21 Novembre 2024

Vivere in stato di schiavitù, accade a 36 milioni di persone

Quasi 36 milioni di persone, in tutto il mondo, vivono in stato di schiavitù. Il 61% sparso in cinque Paesi: Cina, India, Pakistan, Uzbekistan, Russia. È quanto emerge dalla seconda edizione del Global Slavery Index voluto dalla Walk Free Foundation, movimento che ha lo scopo di far venire a galla, combattere e sradicare la moderna schiavitù.

Lavorano in fabbriche, miniere, brothel. Sono visibili ma allo stesso tempo invisibili e non c’è limite d’età. Spesso sono bambini, comunque donne e uomini senza diritti.

Secondo il Rapporto i Governi che stanno assumendo risposte deboli o inconsistenti nei confronti della schiavitù sui loro territori sono Corea del Nord, Iran, Siria, Eritrea, Repubblica dell’Africa centrale, Libia, Guinea Equatoriale, Uzbekistan, la Repubblica del Congo e l’Iraq. Molti di questi Paesi sono affetti da un’economia molto povera o tormentati dai conflitti e dall’instabilità politica. In alcuni casi, poi, sono i Governi stessi ad aver legalizzato forme di schiavitù. È il caso dell’Uzbekistan , dove oltre un milione di persone sono costrette alla raccolta del cotone o quello dei lavori forzati in Nord Corea.

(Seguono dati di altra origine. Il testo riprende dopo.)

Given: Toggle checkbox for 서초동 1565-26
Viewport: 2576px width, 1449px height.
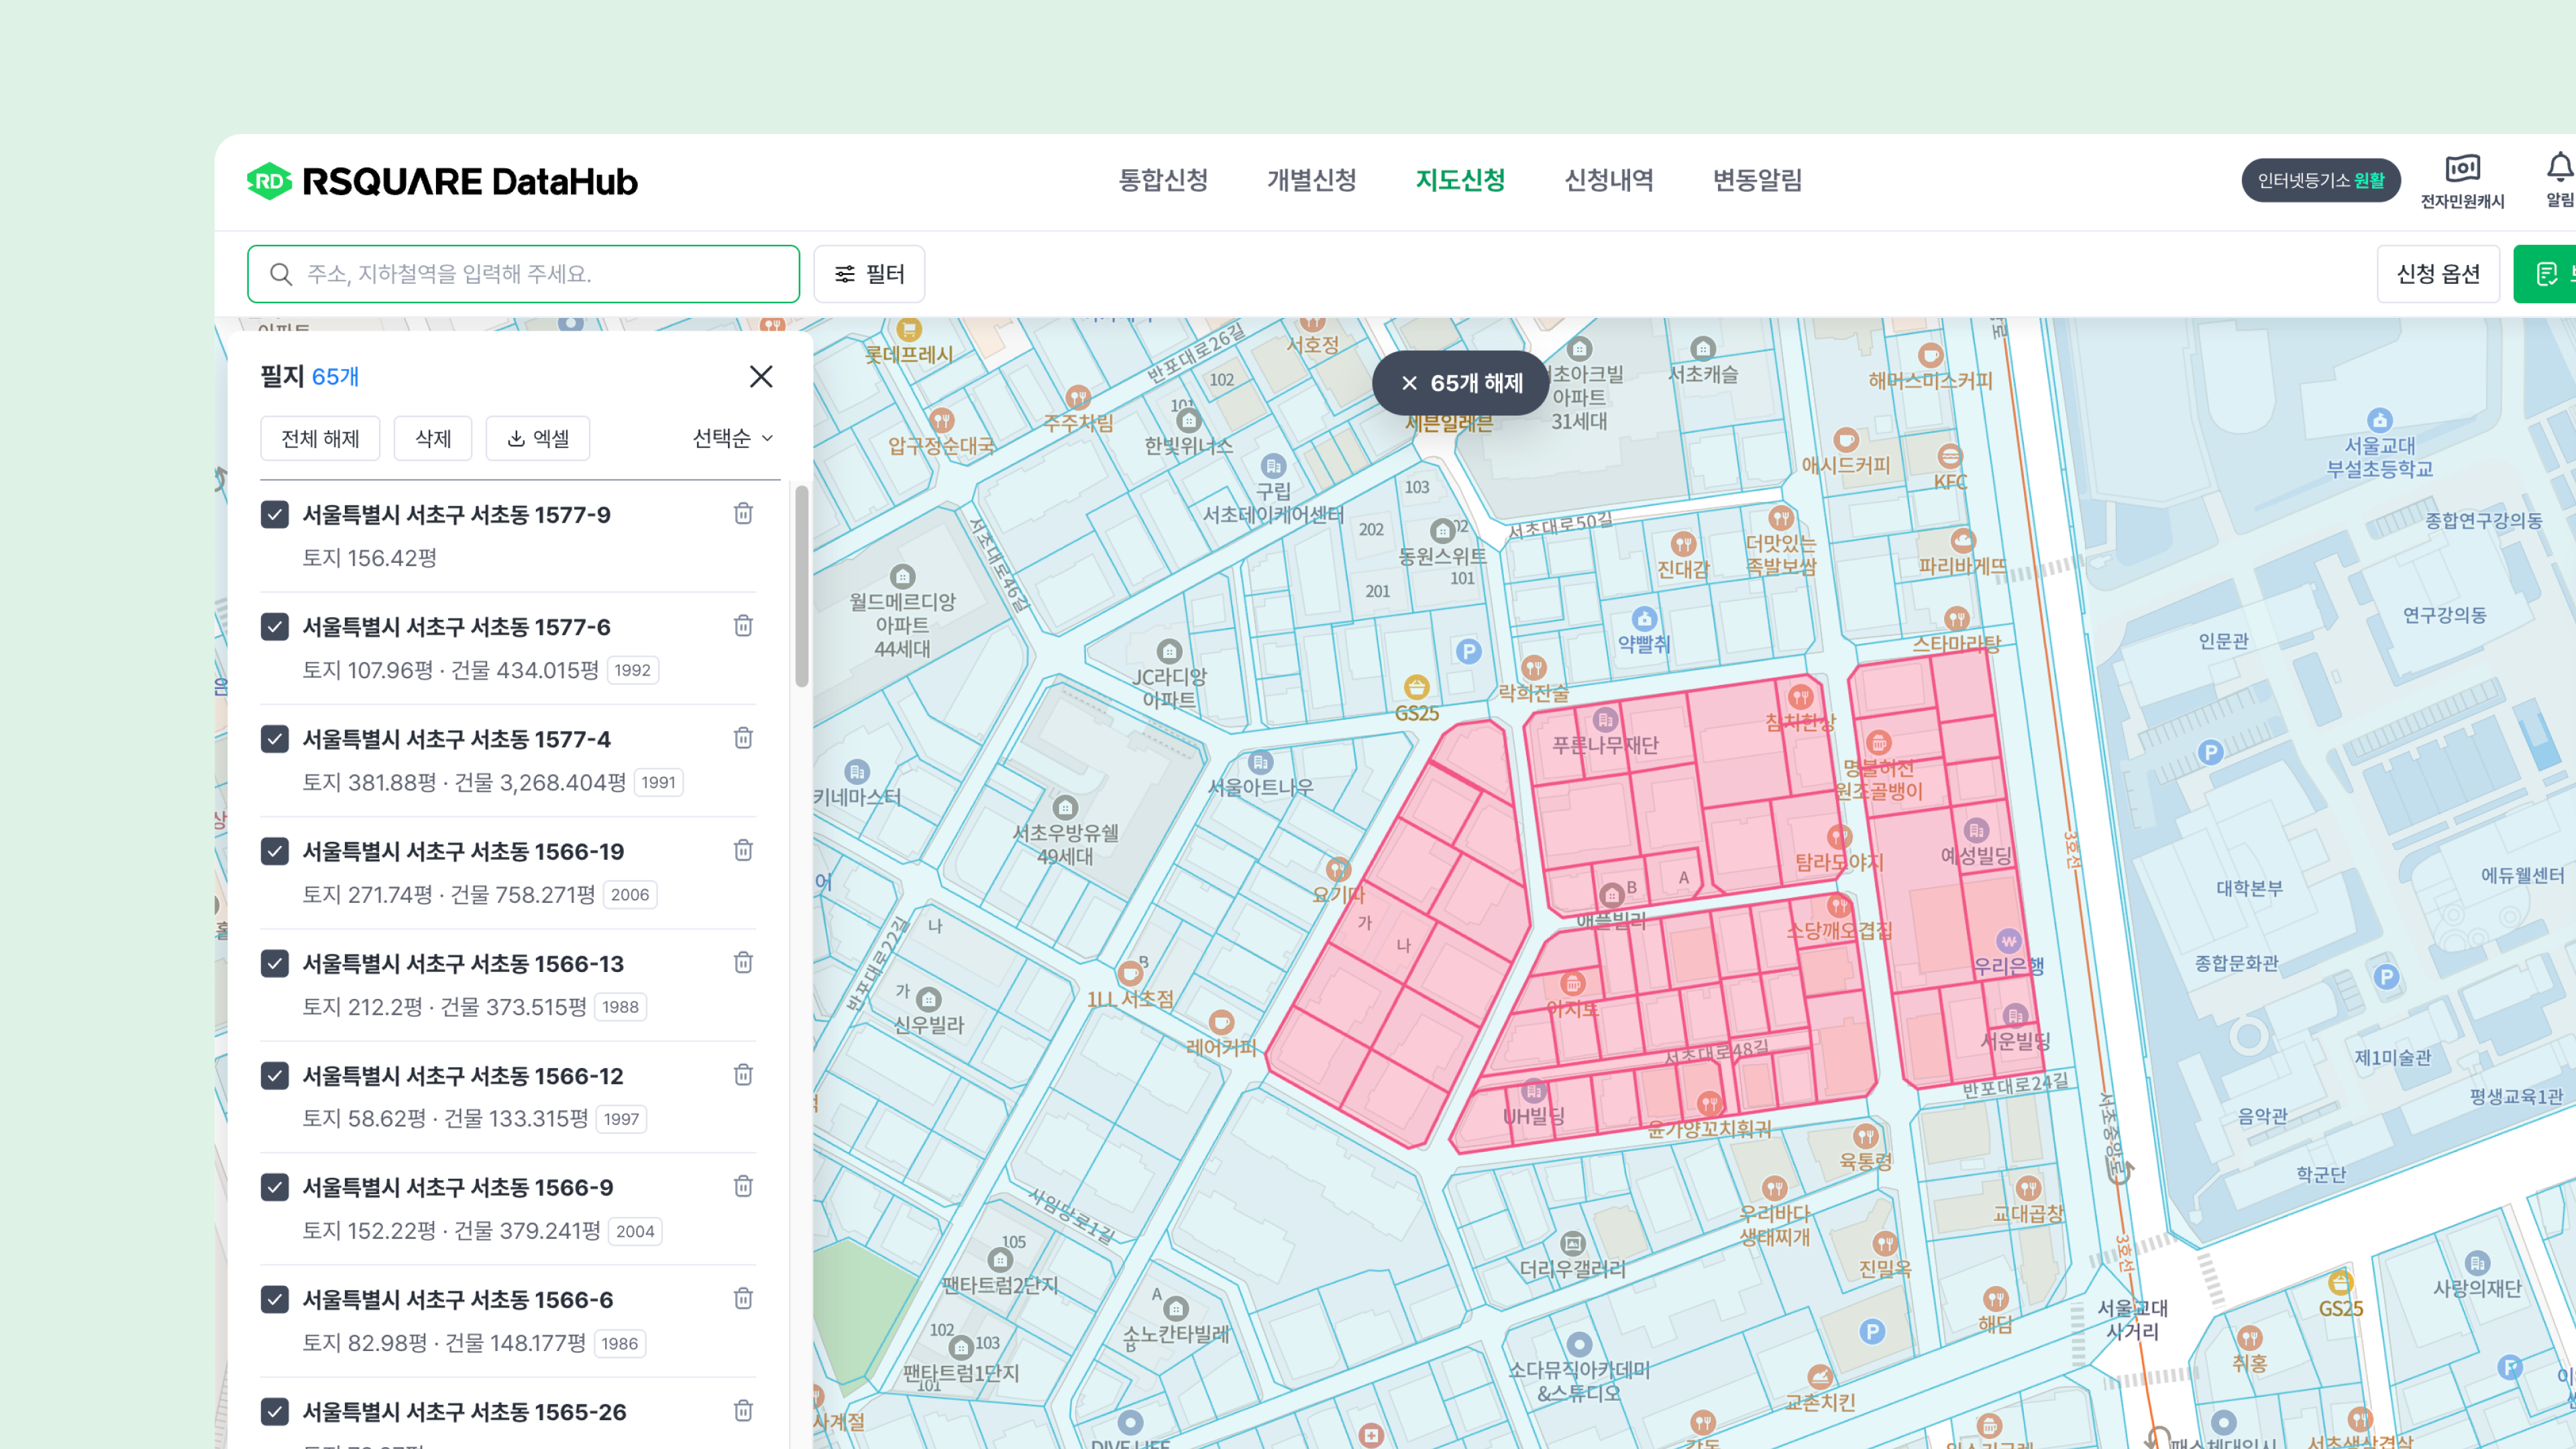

Al contrario, i Paesi che stanno ponendo più azioni per combatterla sono i Paesi Bassi, la Svezia, gli USA, l’Australia, la Svizzera, l’Irlanda, la Norvegia, il Regno Unito, la Georgia e l’Austria.

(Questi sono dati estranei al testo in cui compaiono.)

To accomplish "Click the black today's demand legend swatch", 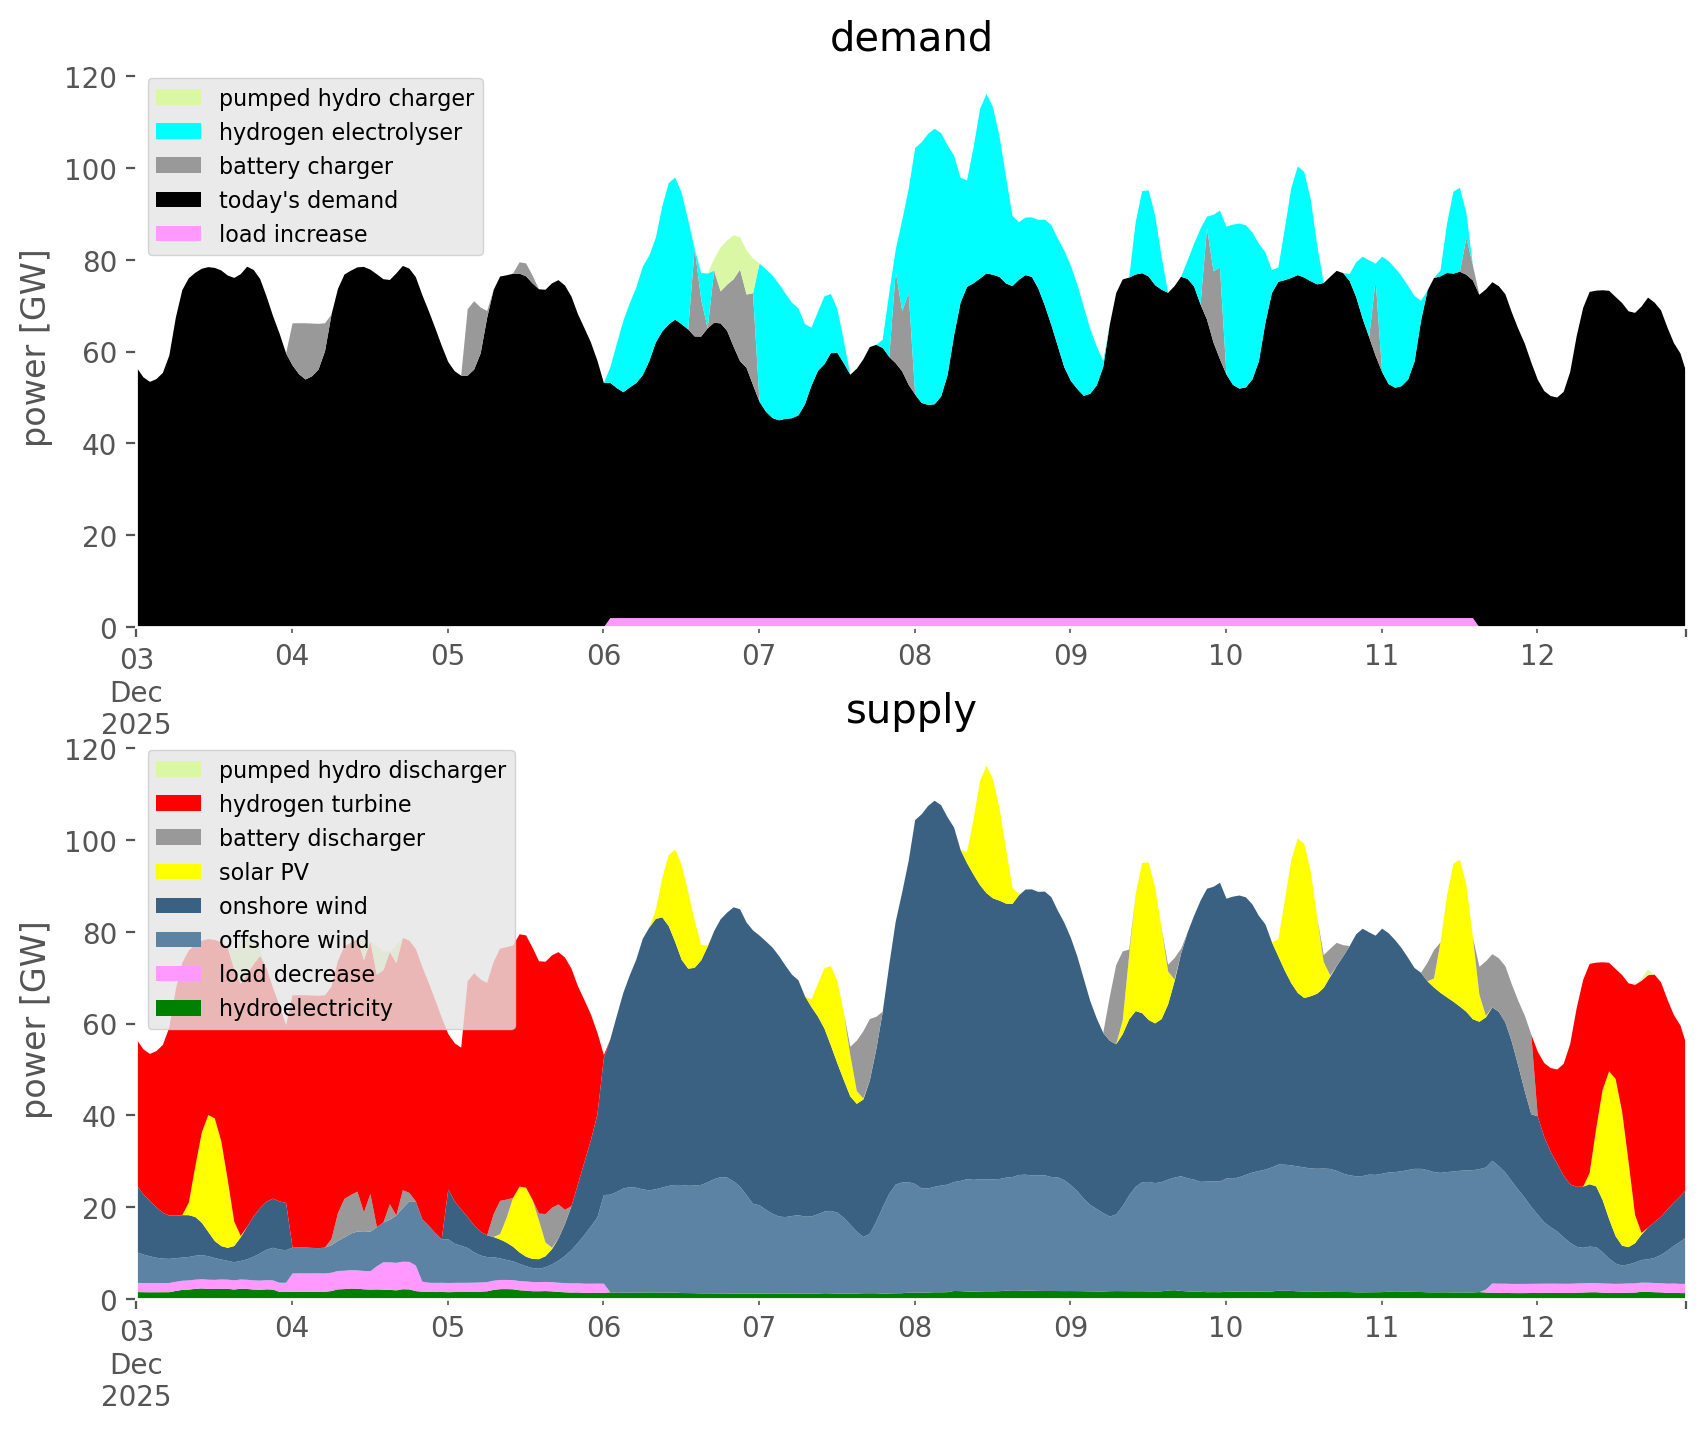I will coord(179,200).
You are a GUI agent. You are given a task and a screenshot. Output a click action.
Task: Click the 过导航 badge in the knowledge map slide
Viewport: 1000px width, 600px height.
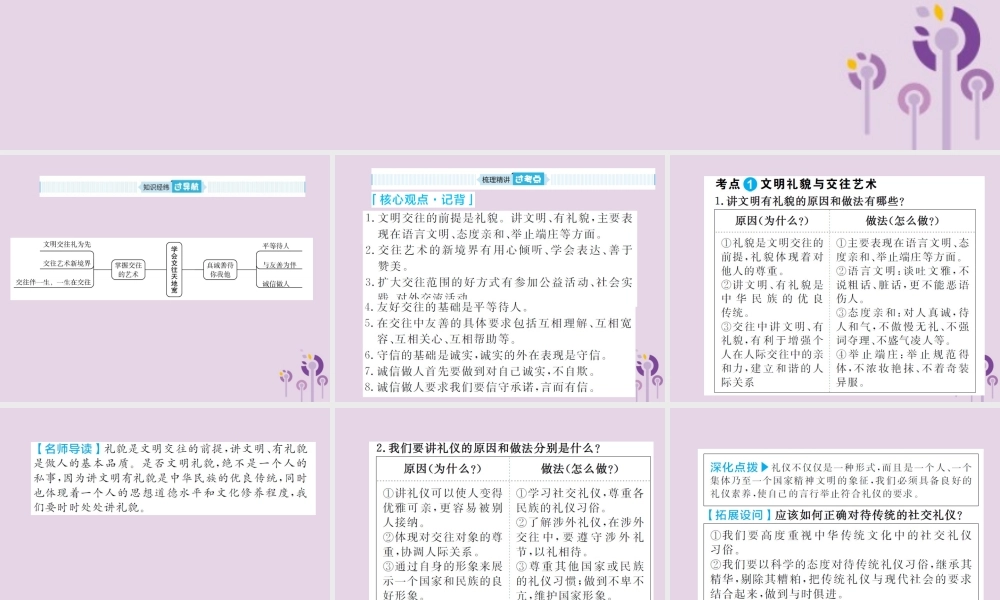187,187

Il Report dimostra che esiste una forte connessione tra la stabilità o l’instabilità di un Paese e la vulnerabilità della sua popolazione alla moderna schiavitù. Politiche che tendono a colpire questo fenomeno hanno poco impatto in quei Paesi dove non vige lo stato di diritto a causa di una guerra civile in corso o di conflitti etnici e religiosi. Anche i pregiudizi e le discriminazioni in una società possono creare un contesto che tende a considerare alcune persone come meno importanti e quindi meno meritevoli di diritti e protezioni.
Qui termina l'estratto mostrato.